Here's an mp3 of this Introit, from JoguesChant; their translation of this text from Psalm 33:5-6, then 1:
The earth is full of the mercy of the Lord, alleluia; by the word of the Lord, the heavens were established, alleluia, alleluia. Rejoice in the Lord, O you righteous! Praising befits those who are upright.The chant propers for today were once used on the previous Sunday; I'm not sure why everything got moved back one week, but will try to find out.
These days, this is "Good Shepherd Sunday," reflected both in the reading from John and the Alleluia and Communion Song which both use the text Ego sum Pastor bonus - "I am the Good Shepherd."
Here's the chant score for the Alleluia:
Here's a video labeled "Domenica IV di Pasqua - Alleluja" - but it's definitely not the chant in the score above! As far as I can tell - by going to the YouTube uploader's page - it's an Ambrosian chant version of the Alleluia. And it is beautiful!
That was recorded in 2008; here's the same chant from 2009:
I must get to know more about Ambrosian chant! I'll be checking out that YouTube account to get the skinny, I promise.
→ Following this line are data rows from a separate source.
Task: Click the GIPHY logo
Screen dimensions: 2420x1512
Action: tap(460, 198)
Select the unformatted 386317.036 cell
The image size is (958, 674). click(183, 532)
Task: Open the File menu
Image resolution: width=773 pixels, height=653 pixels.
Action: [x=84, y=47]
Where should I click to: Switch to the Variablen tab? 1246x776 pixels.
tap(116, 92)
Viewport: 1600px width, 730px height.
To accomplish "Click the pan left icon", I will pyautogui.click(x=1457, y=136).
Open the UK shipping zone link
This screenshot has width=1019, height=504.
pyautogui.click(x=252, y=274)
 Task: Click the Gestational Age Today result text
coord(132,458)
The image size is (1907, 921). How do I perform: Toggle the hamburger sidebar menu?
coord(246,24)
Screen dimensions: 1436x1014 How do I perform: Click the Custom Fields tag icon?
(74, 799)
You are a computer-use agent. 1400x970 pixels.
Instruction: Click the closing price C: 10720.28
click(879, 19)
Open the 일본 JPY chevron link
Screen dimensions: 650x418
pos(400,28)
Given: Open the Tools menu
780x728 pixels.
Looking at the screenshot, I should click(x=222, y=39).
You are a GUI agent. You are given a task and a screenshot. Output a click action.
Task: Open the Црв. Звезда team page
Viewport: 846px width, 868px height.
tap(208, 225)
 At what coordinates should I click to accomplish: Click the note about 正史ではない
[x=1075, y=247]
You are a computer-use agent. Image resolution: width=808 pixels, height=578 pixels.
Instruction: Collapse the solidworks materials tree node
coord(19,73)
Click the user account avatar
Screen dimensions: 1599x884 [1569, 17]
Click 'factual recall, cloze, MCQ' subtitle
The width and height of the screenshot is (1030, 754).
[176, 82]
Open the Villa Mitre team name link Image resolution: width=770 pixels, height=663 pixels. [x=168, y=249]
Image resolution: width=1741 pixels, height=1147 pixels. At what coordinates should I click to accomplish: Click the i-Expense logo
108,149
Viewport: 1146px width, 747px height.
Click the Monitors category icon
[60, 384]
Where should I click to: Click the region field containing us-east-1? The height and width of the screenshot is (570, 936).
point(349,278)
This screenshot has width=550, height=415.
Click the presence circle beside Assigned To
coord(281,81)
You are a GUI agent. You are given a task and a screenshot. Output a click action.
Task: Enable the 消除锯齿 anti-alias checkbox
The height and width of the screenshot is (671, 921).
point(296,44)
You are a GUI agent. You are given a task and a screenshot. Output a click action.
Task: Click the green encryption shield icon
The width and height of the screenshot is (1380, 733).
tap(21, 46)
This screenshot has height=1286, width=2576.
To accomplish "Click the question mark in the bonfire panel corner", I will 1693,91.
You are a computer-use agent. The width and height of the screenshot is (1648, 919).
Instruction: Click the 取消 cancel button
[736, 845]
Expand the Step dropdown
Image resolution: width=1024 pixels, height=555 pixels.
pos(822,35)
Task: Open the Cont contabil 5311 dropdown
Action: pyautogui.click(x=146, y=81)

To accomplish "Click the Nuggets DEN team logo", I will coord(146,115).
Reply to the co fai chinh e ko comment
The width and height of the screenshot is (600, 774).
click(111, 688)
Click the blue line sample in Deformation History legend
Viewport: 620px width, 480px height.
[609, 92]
Here's the (Gregorian) Communio, with the score embedded in the video:
(I must add that, strangely enough, our reading from John leaves "I am the Good Shepherd" out entirely! We read only John:1-10, but the Good Shepherd parts of the text are in verses 14 (the Communion Song) and 11 (the Alleluia above) (see all of John 10 here). Very odd! But, we do get these verses (11-16) in Year B, so we'll hear them eventually.)
And how about this, for Good Shepherd Sunday? Wikipedia says it's from around 300 CE; that it's marble, 92cm high, and that the legs have been restored. The sculpture resides in the Vatican Museum in Rome.